*PROBLEM*.
Produce as output only the lines below starting at the line with "The image size is (799, 392)." and continuing through the line with "Screen dimensions: 962x569", each one exactly as written.

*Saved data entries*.
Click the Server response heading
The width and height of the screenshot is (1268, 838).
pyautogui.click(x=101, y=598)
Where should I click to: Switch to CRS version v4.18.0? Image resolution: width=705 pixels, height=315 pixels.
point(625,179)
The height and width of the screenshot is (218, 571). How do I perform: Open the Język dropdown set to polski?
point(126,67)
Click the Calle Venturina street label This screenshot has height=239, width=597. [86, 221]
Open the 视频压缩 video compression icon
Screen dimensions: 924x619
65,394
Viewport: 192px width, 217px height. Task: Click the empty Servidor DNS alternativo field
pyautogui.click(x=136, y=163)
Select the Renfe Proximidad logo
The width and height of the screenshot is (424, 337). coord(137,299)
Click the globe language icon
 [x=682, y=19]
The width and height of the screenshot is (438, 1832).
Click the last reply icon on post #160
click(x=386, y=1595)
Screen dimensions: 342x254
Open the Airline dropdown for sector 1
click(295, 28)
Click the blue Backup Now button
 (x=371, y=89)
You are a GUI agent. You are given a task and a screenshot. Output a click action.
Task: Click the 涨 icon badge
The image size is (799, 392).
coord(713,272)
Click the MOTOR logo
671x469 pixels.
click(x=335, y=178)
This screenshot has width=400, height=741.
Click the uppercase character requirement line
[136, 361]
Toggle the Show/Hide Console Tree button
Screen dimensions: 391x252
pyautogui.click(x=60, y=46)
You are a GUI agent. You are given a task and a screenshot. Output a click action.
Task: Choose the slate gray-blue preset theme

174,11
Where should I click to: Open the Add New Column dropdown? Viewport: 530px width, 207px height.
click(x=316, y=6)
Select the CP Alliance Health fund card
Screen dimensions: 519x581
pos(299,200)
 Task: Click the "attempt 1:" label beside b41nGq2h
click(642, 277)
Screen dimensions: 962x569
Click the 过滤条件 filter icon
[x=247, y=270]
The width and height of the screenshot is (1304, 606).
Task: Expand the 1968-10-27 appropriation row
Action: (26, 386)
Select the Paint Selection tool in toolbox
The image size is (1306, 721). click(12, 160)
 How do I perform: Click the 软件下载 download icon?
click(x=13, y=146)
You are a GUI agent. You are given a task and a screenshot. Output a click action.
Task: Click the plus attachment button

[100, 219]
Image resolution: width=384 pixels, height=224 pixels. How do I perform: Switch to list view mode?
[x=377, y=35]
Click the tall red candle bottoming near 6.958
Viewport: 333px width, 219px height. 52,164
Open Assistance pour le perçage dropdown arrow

*OUTPUT OF THE TASK*.
The image size is (799, 392).
coord(713,272)
Click the MOTOR logo
671x469 pixels.
click(x=335, y=178)
This screenshot has width=400, height=741.
Click the uppercase character requirement line
[136, 361]
Toggle the Show/Hide Console Tree button
Screen dimensions: 391x252
pyautogui.click(x=60, y=46)
You are a GUI agent. You are given a task and a screenshot. Output a click action.
Task: Choose the slate gray-blue preset theme

174,11
Where should I click to: Open the Add New Column dropdown? Viewport: 530px width, 207px height.
click(x=316, y=6)
Select the CP Alliance Health fund card
Screen dimensions: 519x581
pos(299,200)
 Task: Click the "attempt 1:" label beside b41nGq2h
click(642, 277)
Screen dimensions: 962x569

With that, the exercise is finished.